Métamorphoses

Myrrha, X, 298-502.
Myrrha, la fille du roi d’Arabie Cyniras, dépérissait d’amour, d’un amour si coupable qu’elle n’osait pas en révéler l’objet. Elle tenta de se donner la mort, mais fut sauvée par sa nourrice, qui lui arracha son terrible secret : elle aimait son père.
Croyant faire le bonheur de Myrrha, la nourrice s’arrange pour qu’elle entre, à la faveur de l’obscurité, dans le lit du roi. Dès la première nuit, elle est enceinte.
Curieux de savoir quelle était cette jeune fille qui le rejoignait la nuit venue, Cyniras fait éclairer sa chambre. A la vue de sa fille, l’effroi le saisit. Il cherche à punir la coupable en la transperçant de son épée, mais Myrrha s’est enfuie.
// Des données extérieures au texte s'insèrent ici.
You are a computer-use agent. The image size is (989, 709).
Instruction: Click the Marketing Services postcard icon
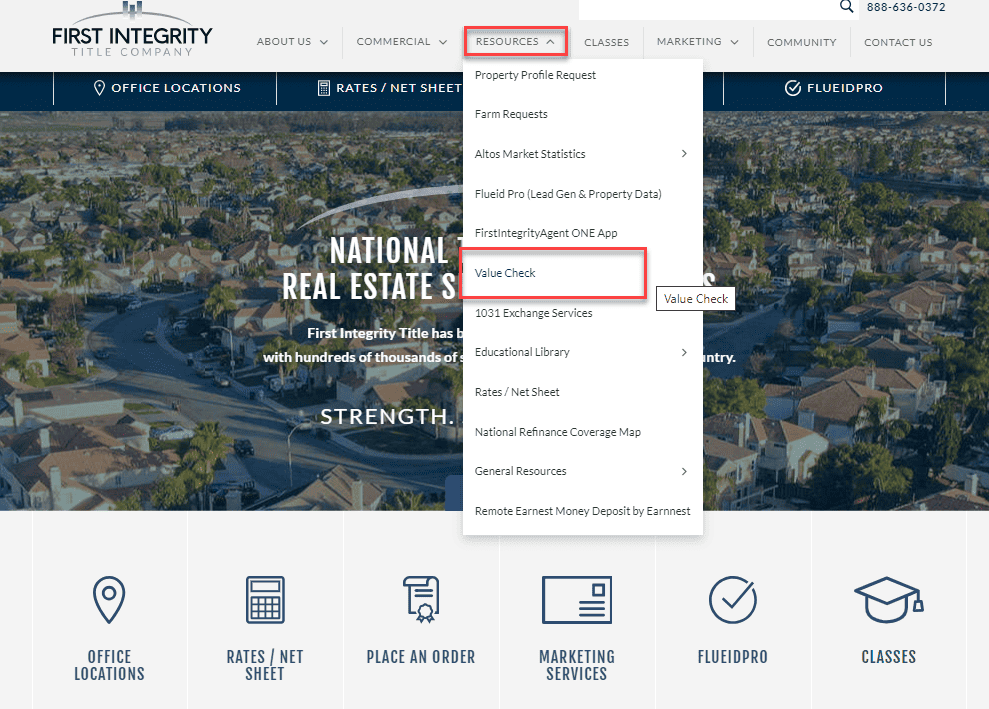point(577,600)
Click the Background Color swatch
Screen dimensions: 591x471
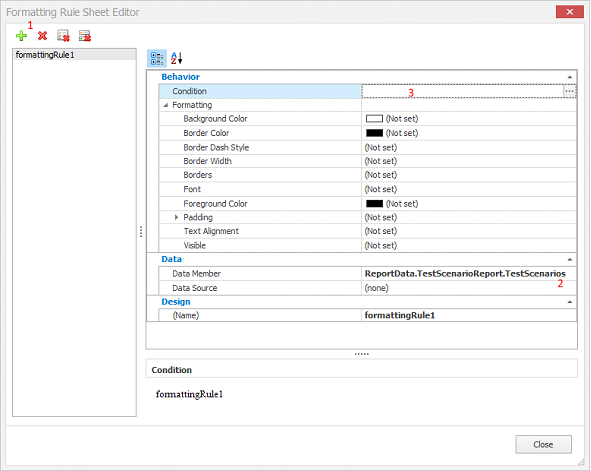tap(374, 119)
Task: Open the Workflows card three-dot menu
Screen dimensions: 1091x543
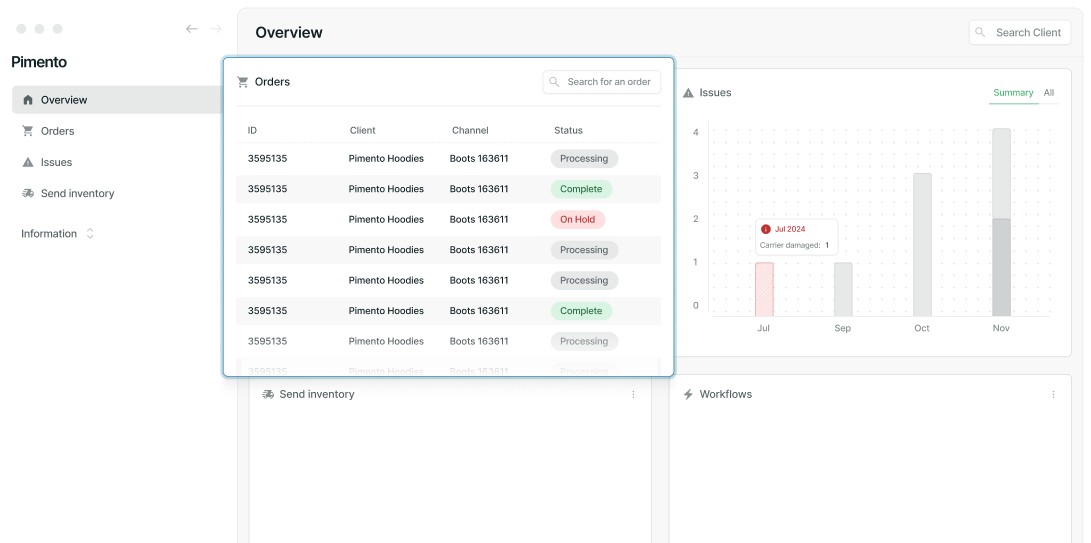Action: (1053, 395)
Pendant neuf mois, elle cherche à se dérober à la justice des hommes. Epuisée par son errance et sa grossesse, elle finit par demander aux dieux de mettre un terme à ses maux en la métamorphosant. C’est ainsi qu’elle devint l’arbre à myrrhe, dont l’écorce laisse s’écouler des gouttes de résine parfumée, les larmes de Myrrha.